The new technique produced 20- to 25-day forecasts of rainfall in the 1-million-square-kilometer Ganges Valley of Bangladesh during the summer of 2002. The forecast closely mirrored actual precipitation for the season, according to U.S. State Department-funded research led by Professor Peter Webster and his students in Georgia Tech's School of Earth and Atmospheric Sciences. In the future, such forecasts could guide farmers in choosing optimal planting times and making other decisions, such as better water management, that affect crop production, Webster said.
He presented his findings Feb. 17 at the 2003 meeting of the American Association for the Advancement of Science (AAAS) in Denver. "Forecasting weather a few days in advance is not particularly useful for agriculture," Webster said. "What is needed is a 20- to 25-day forecast…. We are able to do that with our new method. We could have predicted the month-long break in the monsoon rains that lasted from the end of June to early July and which caused a $6 billion loss in crops in the Ganges Valley. If farmers had this forecast last summer, they could have changed agricultural practices, such as delaying the planting."
Webster's forecasting method is applicable to the rainy season of any monsoon region and adjusts for precipitation changes related to temporary climatic events such as El Niño and La Niña. Last year was an El Niño year, and, as expected, it resulted in decreased rainfall on the Indian subcontinent.
The method -- developed with graduate researcher Carlos Hoyos of Colombia -- is essentially statistical, but depends on a detailed knowledge of the dynamics of the atmosphere and the ocean, which produce monsoon variability on monthly time scales. Many years of theoretical modeling and experimental research in the Indian Ocean have given researchers an understanding of the physical nature of the oscillation. Meanwhile, much of what researchers understand about the nature of the variability comes from a research cruise Webster led in the Bay of Bengal in 1999.
Webster is now intent on making this type of forecast – and a future version for flood prediction – available to agricultural and other government officials in Bangladesh and, later, other places where rainfall varies drastically within a season. He has received official government recognition to form an organization called Climate Forecasting Applications in Bangladesh (CFAB). With this group's help, Webster hopes to significantly improve crop yields.
"This 20- to 25-day forecast has the potential for creating a new green revolution," Webster said. "We had the first one in the '60s with hybrid crops that increased yields by 30 to 40 percent, but it was quite expensive as the new hybrid crops demanded the use of large amounts of pesticides and fertilizer. And there was a lot of pollution associated with this use…. Our forecasting scheme could create a truly green revolution. It won't require any new pesticides or fertilizers and may reduce their use by application when they are most needed. Also, water managers could hold water in reserve for dissemination later."
Webster has another, more problematic goal for his research. He hopes, in time, that farmers in developing countries will become less dependent on having their children as co-laborers in the fields.

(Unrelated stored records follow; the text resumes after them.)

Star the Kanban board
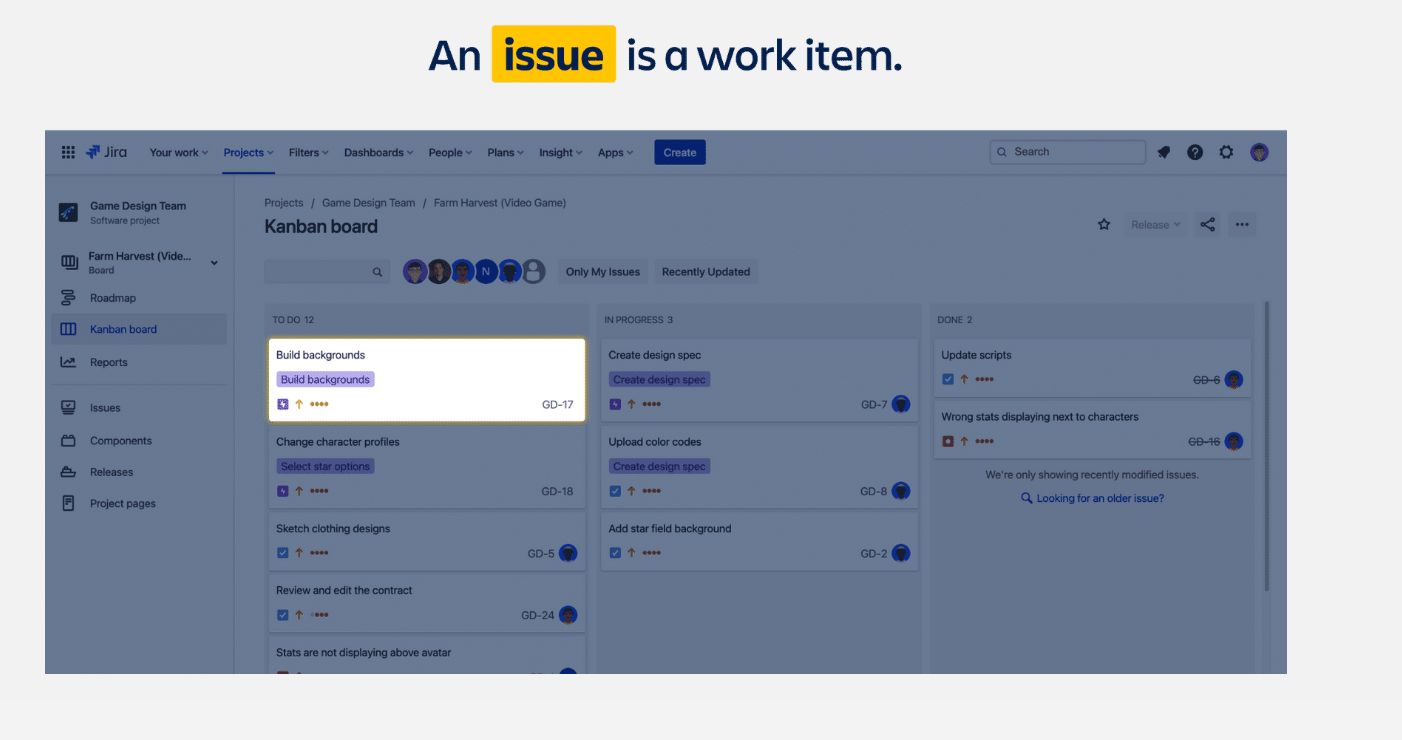The height and width of the screenshot is (740, 1402). (x=1103, y=224)
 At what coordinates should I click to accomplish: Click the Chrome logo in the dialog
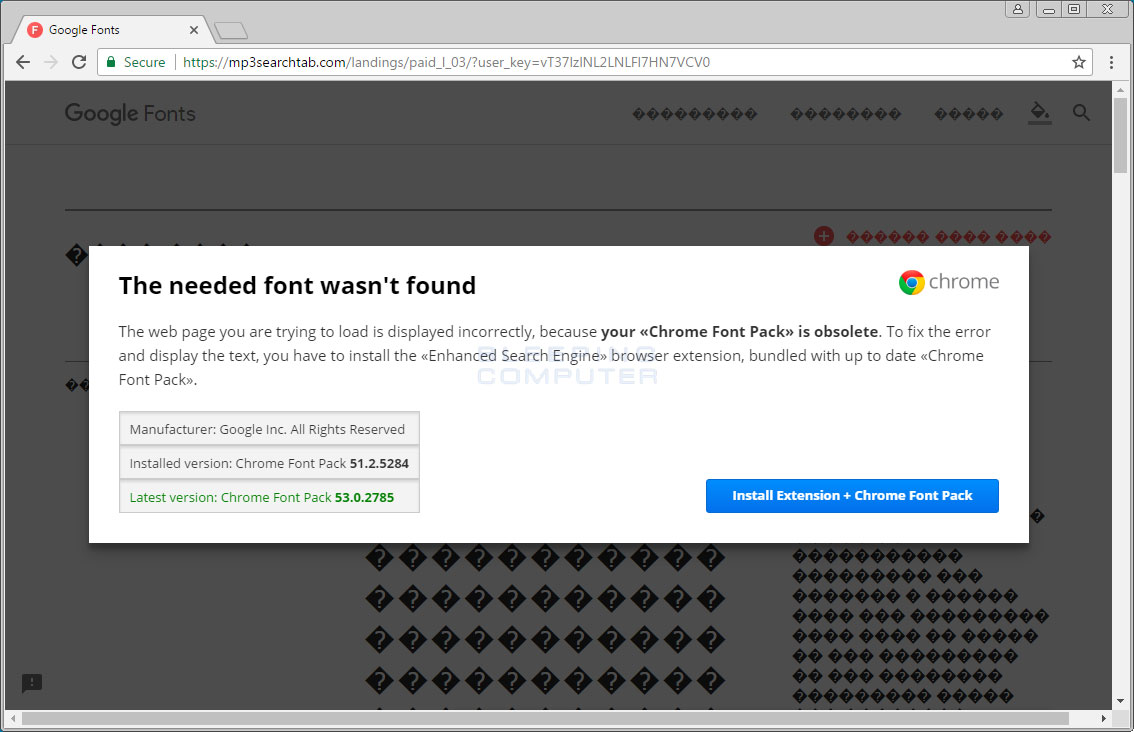(x=911, y=282)
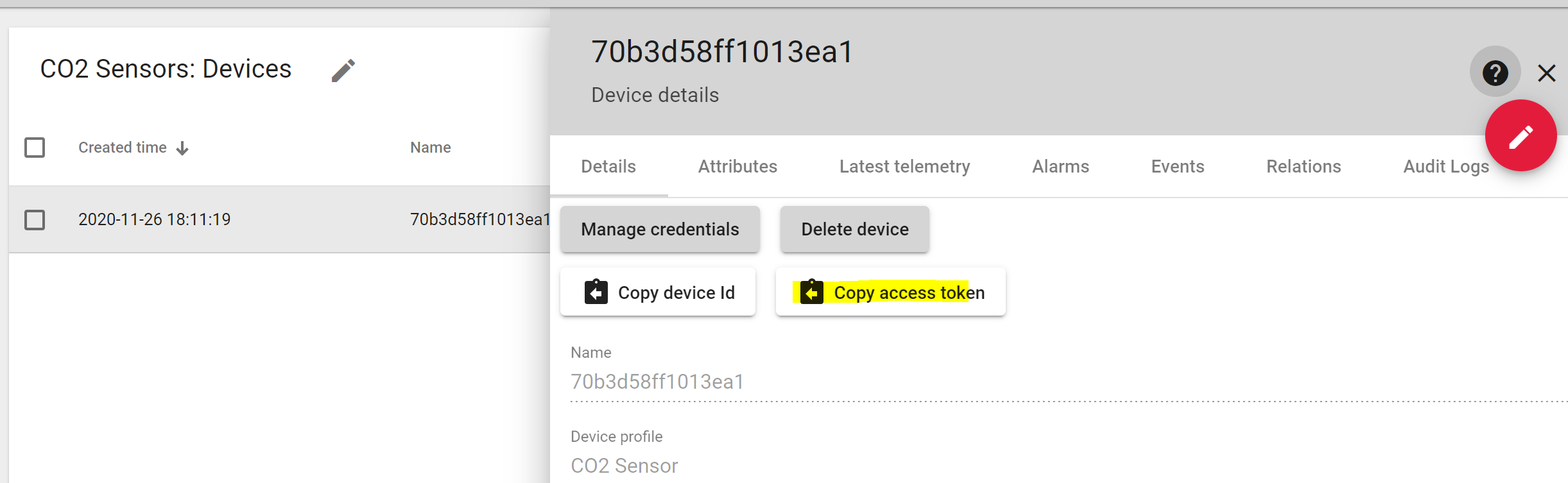Click the Name field showing 70b3d58ff1013ea1
Image resolution: width=1568 pixels, height=483 pixels.
657,380
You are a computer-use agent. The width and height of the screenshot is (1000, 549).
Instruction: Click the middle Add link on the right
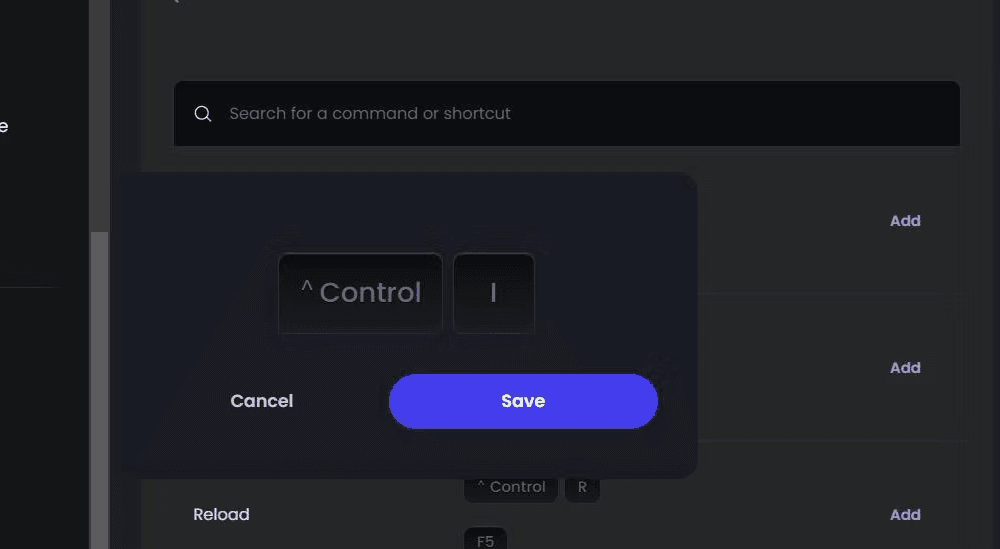[x=905, y=368]
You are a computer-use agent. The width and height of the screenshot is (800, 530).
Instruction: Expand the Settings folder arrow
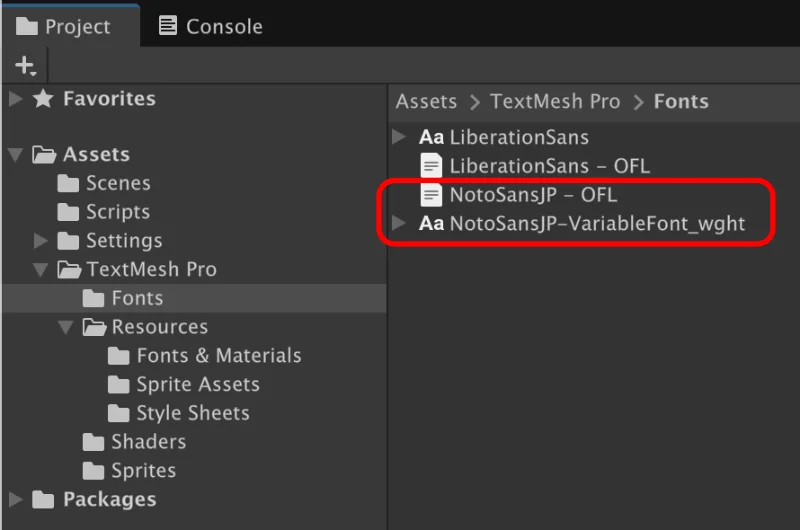click(41, 240)
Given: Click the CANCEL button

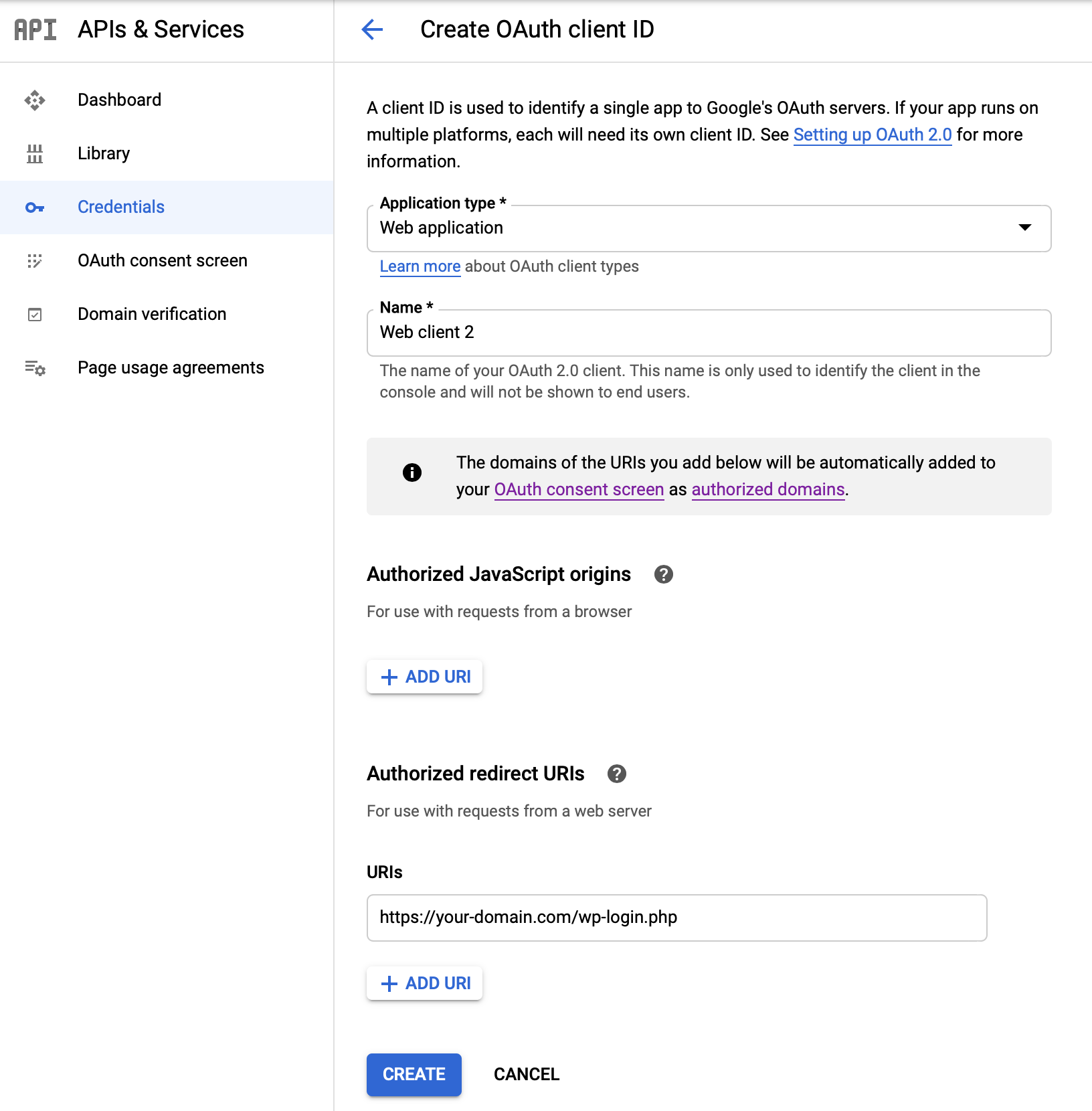Looking at the screenshot, I should (x=527, y=1074).
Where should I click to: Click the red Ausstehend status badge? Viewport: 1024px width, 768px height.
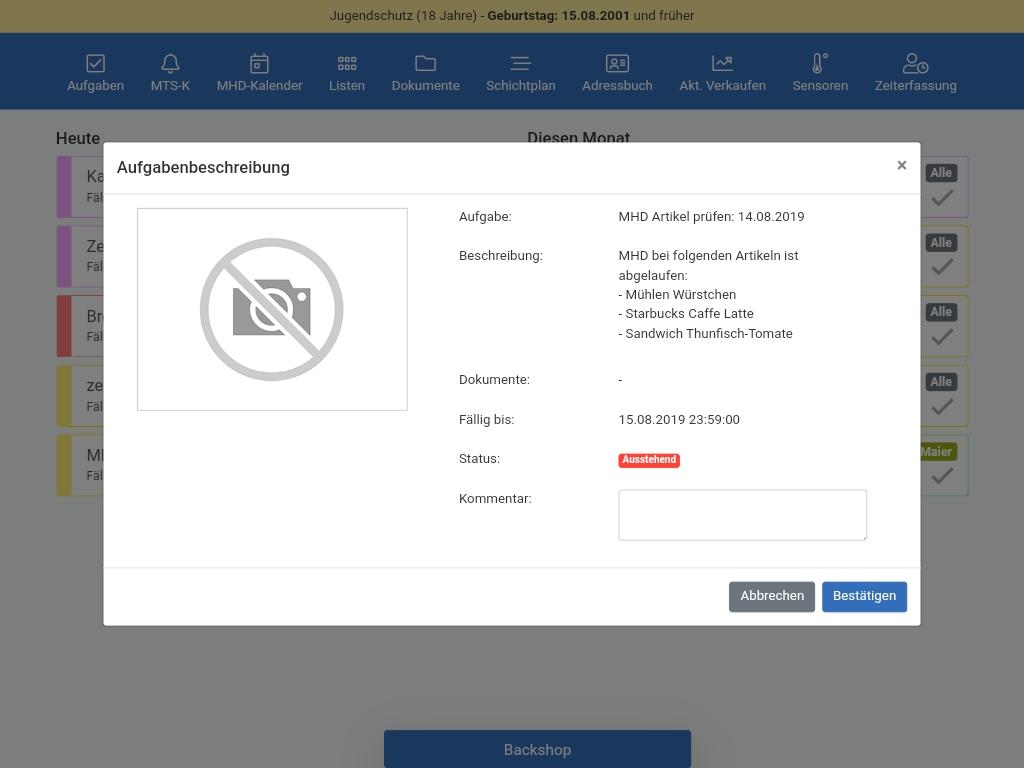(x=649, y=460)
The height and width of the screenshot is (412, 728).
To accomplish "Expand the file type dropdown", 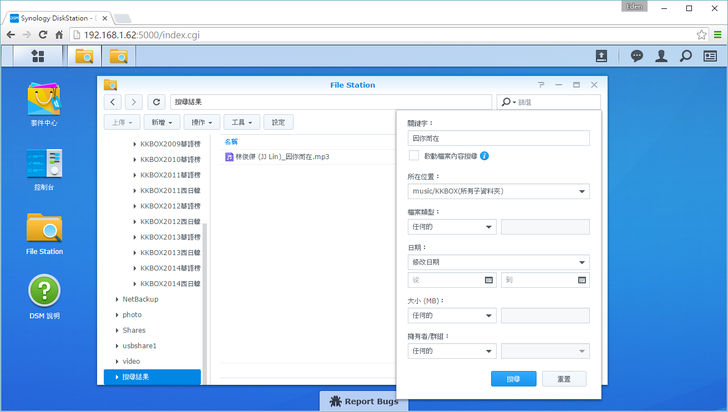I will click(x=452, y=227).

Perhaps they will choose to have smaller families if they see their crop yields increase and gain confidence in the new forecasting technique, Webster said. Such choices could ease environmental, political and societal pressures related to large, dense populations in developing nations, he added. The monsoon regions are already home to more than 50 percent of the world's population and are growing at rates of 2 to 4 percent a year.
"It is our aim to reduce vulnerability to climate variability through this long-term forecasting," Webster said. "These issues are tied together. You won't be able to do anything about population growth until you decouple it with the need for a large population." Webster presented his views, along with his research, in his AAAS talk titled "Monsoons in a Warming World: Racing with the Four Horsemen." In a presentation he prepared with his son, Benjamin Webster, an environmental policy researcher at Georgetown University, the professor asserted that four issues affecting developing nations are inextricably intertwined and must be addressed as a whole, rather than in a piecemeal fashion. Those issues are:
"You can't untangle the social impacts of these issues from the scientific impacts," Webster said. "Simple policies like, 'We can fix one issue piecemeal and then move on to the next problem,' don't work. You have to grasp the entirety of the problems and address them simultaneously. The prospect is very daunting, but not to do so may be catastrophic. "
In his talk, Webster suggested what he calls new methods of addressing policy that span all four elements of uncertainty about the monsoon in a warming world. These strategies are based on risk assessment and their belief that industrialized nations should not impose First World views on Third World countries, Webster added.
"In developing countries, one is faced with having to make a yes or no decision," Webster said. "Do I plant or do I not plant? Do I harvest or do I wait? What we try to do is provide the best information for a person making what may be a life or death decision. We provide a forecast with a probability. For example, there is a 40 percent chance of a moderate flood and a 10 percent chance of a devastating flood. The user of the forecast can then make an informed decision and can judge the cost of an action versus the loss of what might be a remote outcome. This approach can be extended to decision-making relative to all of the four uncertainties. This nested probabilistic approach offers some hope of assessing the overall vulnerability in a warming world and may lead to meaningful decisions being made."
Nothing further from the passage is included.